Determine the number of lines of the records below that include "agent". Respond with the number and no other text.
──────── GIVEN INFORMATION ────────
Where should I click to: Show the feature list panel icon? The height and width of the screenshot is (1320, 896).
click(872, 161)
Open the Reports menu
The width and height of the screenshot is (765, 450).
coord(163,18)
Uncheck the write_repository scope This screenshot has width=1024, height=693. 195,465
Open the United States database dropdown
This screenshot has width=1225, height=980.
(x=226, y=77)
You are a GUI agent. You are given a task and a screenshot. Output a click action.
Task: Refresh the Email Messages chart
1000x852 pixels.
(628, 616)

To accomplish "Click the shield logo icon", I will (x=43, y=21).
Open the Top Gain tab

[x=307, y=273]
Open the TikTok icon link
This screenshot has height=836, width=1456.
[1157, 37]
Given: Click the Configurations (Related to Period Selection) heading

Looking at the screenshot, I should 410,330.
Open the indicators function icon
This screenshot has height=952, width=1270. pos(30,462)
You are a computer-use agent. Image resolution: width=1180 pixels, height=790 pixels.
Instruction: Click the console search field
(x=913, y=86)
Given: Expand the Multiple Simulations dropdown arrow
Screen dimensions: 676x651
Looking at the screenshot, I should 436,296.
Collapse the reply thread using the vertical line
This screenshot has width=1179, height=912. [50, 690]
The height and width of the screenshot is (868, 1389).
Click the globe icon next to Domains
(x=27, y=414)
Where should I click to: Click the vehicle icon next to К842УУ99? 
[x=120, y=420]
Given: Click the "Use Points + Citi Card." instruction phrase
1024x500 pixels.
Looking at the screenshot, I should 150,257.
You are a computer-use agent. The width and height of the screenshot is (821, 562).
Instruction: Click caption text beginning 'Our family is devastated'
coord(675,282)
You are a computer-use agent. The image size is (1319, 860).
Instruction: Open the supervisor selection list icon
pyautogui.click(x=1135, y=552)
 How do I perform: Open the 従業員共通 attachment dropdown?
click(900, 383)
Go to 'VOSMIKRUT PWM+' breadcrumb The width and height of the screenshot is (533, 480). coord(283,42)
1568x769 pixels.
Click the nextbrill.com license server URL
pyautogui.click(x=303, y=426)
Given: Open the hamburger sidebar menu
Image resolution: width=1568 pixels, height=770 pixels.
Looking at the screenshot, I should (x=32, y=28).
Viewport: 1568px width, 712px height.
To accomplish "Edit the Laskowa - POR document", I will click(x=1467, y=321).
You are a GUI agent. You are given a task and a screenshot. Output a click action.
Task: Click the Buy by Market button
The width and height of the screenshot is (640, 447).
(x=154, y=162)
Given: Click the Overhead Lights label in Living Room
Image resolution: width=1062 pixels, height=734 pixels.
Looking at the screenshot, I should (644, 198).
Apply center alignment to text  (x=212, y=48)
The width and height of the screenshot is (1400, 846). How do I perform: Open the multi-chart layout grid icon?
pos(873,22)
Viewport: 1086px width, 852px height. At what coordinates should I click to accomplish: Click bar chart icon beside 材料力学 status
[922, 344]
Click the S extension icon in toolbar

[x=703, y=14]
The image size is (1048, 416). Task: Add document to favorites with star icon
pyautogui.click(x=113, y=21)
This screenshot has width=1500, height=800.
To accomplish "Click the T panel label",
────────
__FINAL ANSWER__: 5